Secretary Matthew Gorkward, secretary for administration and finance, joined legislative chairs and outside economists at a midyear economic roundtable to lay out the risks facing Massachusetts' budget for fiscal year 2026 and beyond. Officials and panelists cited a combination of a newly enacted federal tax law (referred to at the hearing as OB3), elevated tariff policy, and a slowdown in immigration as the principal drivers of downside revenue risk and growing stress on health-care and research institutions the state relies on.
Commissioner Snyder of the Department of Revenue told the panel that "revenue collections for FY25 totaled approximately $43,700,000,000," and said FY25 collections were 5% above the benchmark overall but noted corporate and sales tax categories came in below benchmark. The commissioner said the administration projects that "OB3 will reduce state tax collections by more than $650,000,000 in FY '26," and that most of the impact is concentrated in a handful of provisions that the Commonwealth currently conforms to.

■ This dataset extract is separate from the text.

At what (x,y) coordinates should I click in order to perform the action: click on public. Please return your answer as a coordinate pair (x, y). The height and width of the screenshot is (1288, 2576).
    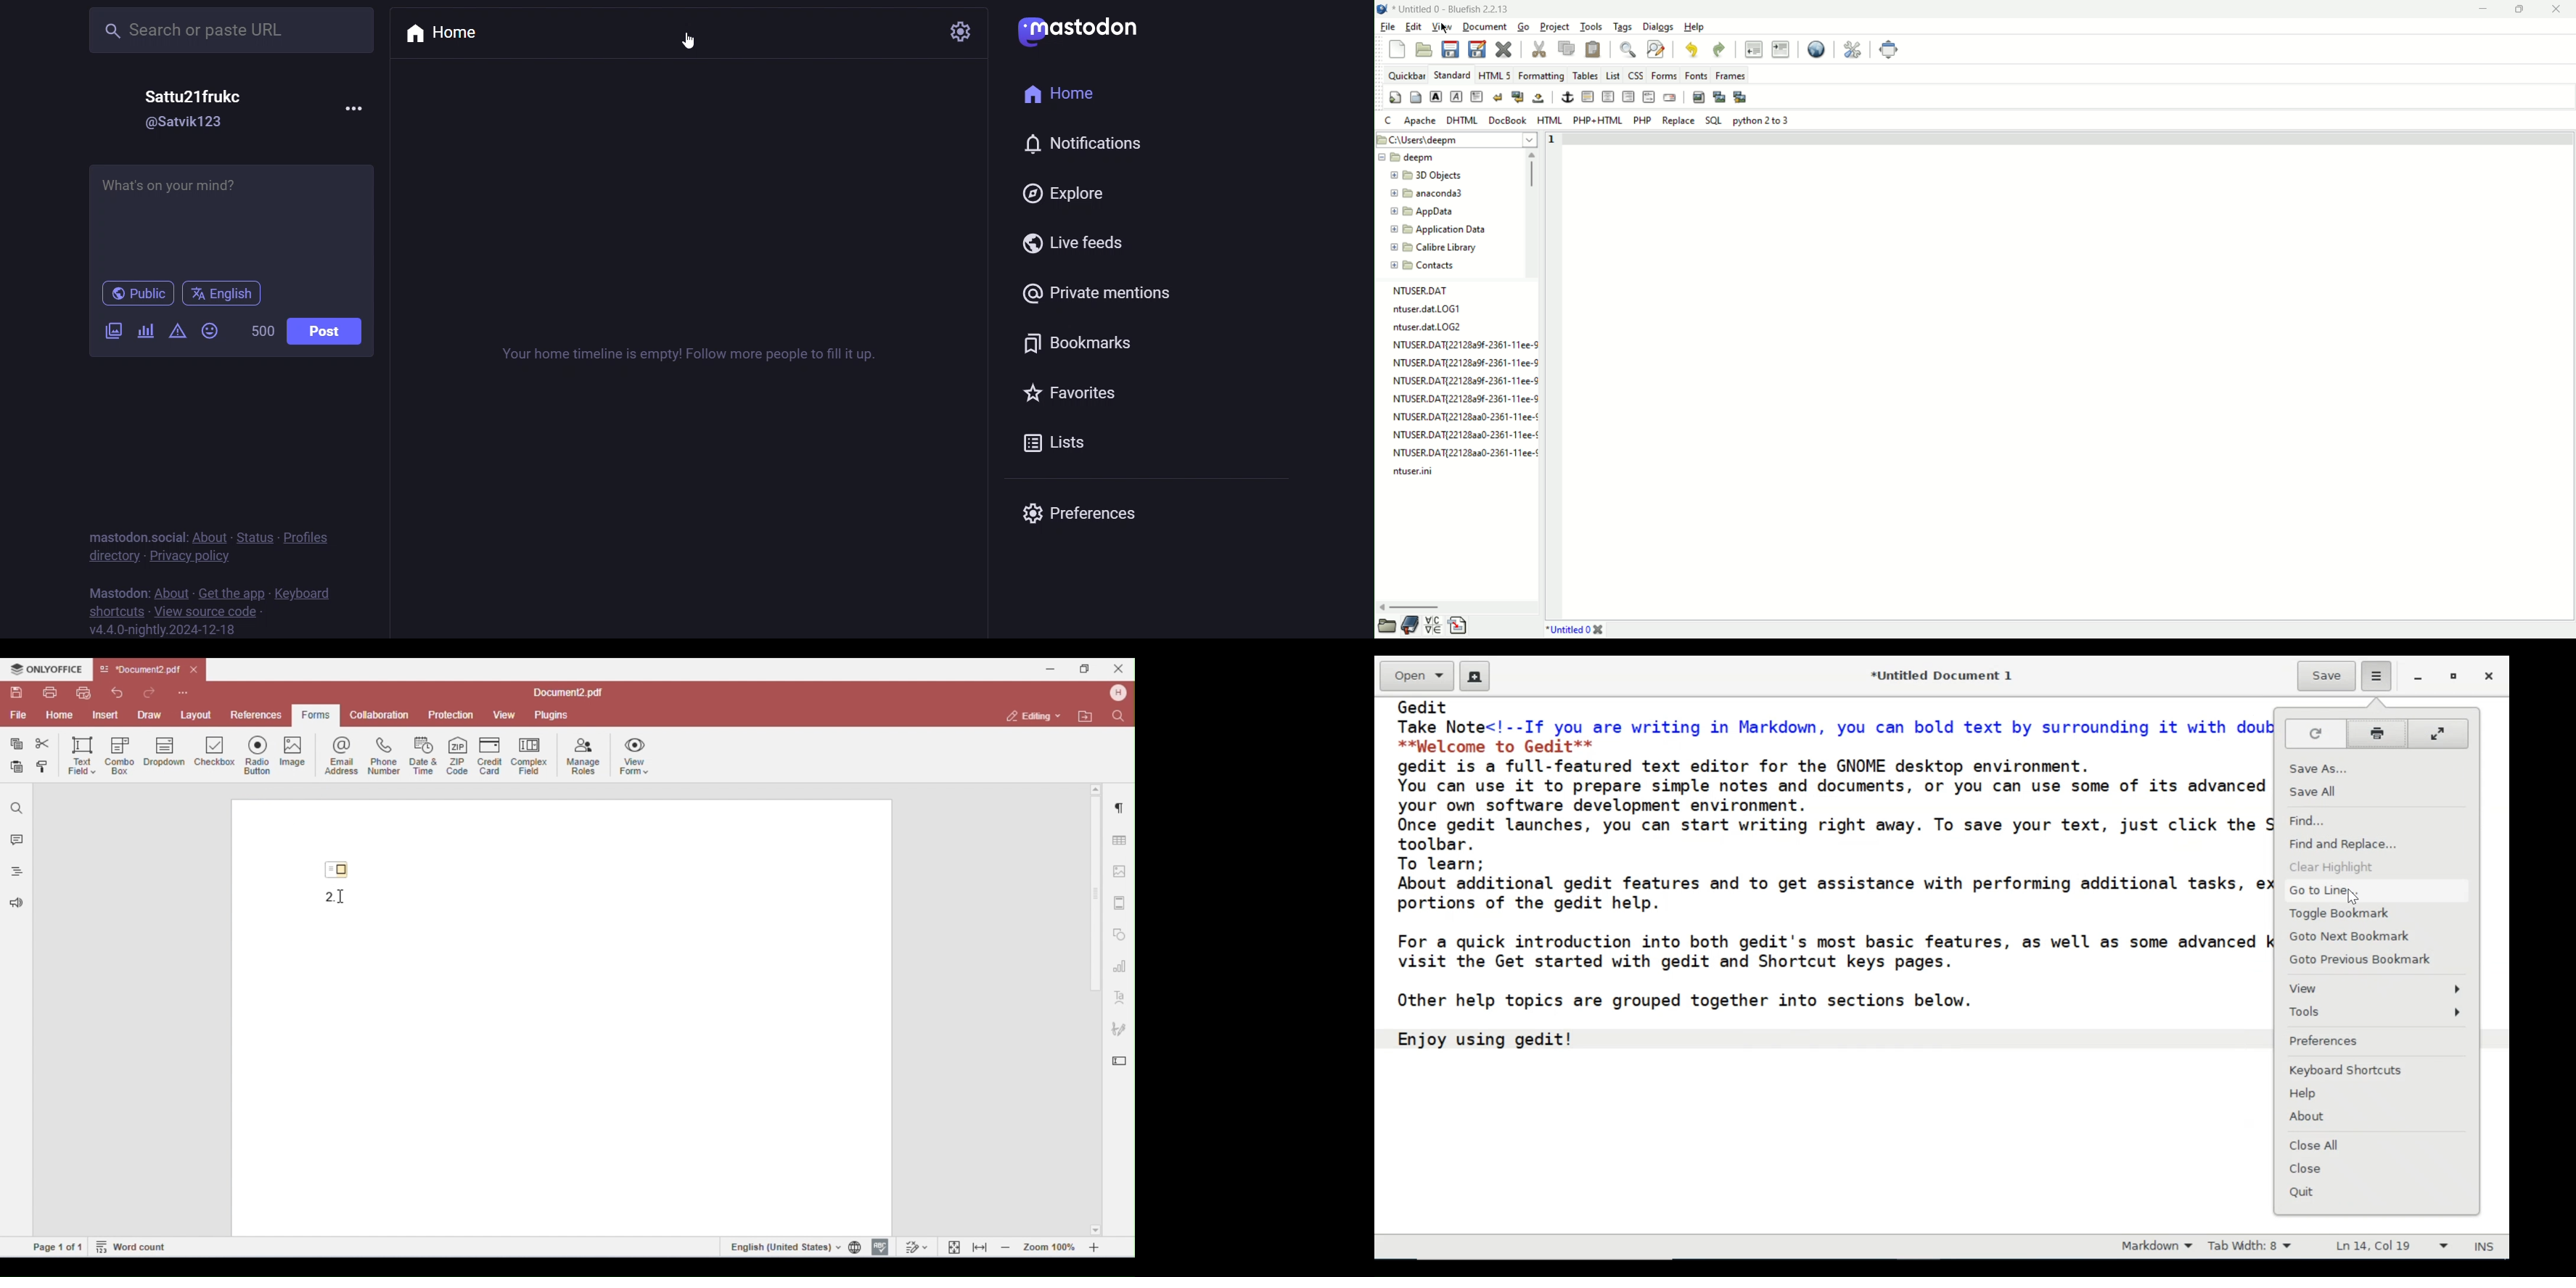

The warning from DOR came alongside forecasts from Moody's and S&P Global that trade policy and restrictive immigration enforcement are likely to slow growth, lift inflation pass-through to consumer prices, and reduce labor supply. Emily Mandel of Moody's said tariff policy has injected "a huge amount of uncertainty" into the economy and that firms are beginning to pass higher import costs into consumer prices, with Moody's projecting core inflation to rise and weigh on demand.
Panelists said the combination of slower corporate estimated payments (a leading indicator for corporate tax receipts), weak sales tax months, and volatility in nonwithheld income creates real near-term uncertainty for state revenues. Commissioner Snyder explained that withholding and sales receipts are viewed as more current indicators, while nonwithheld income is "much more backward looking" and therefore more volatile.
Economists at the roundtable also emphasized non-tax channels that will press the state's fiscal position. Michael Goodman of UMass Dartmouth and Michael Lynch of S&P cited reductions in competitive federal research grants (NIH and NSF) and potential MassHealth changes as threats to both jobs and hospital finances. Goodman noted Massachusetts' heavy reliance on international students and high-skilled immigration "for its innovation ecosystem," and warned that recent federal immigration policy trends and F-1 visa restrictions are reducing the labor pipeline for higher education and technology sectors.
Doug Haugate of the Massachusetts Taxpayers Foundation urged state leaders to act on the items they can control now, including prompt closeout of FY25 accounts, careful review of outstanding vetoes and one-time spending, and consideration of midyear spending controls (9C reviews) to preserve resources for FY26 and FY27. Haugate and other witnesses recommended using the upcoming September and October revenue reports as key data points before making larger revenue adjustments.
Officials repeatedly signaled there is no single fix: the DOR commissioner and panelists discussed policy options including decoupling from specific federal tax provisions, smoothing front-loaded effects of federal changes, and administrative adjustments to passthrough entity treatments, but emphasized that each choice has trade-offs and legal/timing constraints. Secretary Gorkward said the roundtable was convened "so that we have a full picture of what to expect" and to inform decisions as the budget process for FY27 begins in the months ahead.
The panel identified several near-term milestones for state fiscal planning: September tax collections (the first significant month for FY26), the administration's October 15 9C revenue and spending review, the closeout supplemental for FY25, and deliberations over FY27 budget proposals. Officials said these data and actions will drive whether the Commonwealth needs midyear cuts, revenue changes, or use of one-time reserves.
Ending: The chairs and the administration said they will continue reviewing incoming revenue data and follow up with the Department of Revenue analysis and the fiscal offices to refine options. Panelists warned that even if a broad recession does not materialize, a period of slow growth, higher costs and reduced federal support could force difficult budget choices in FY26 and beyond.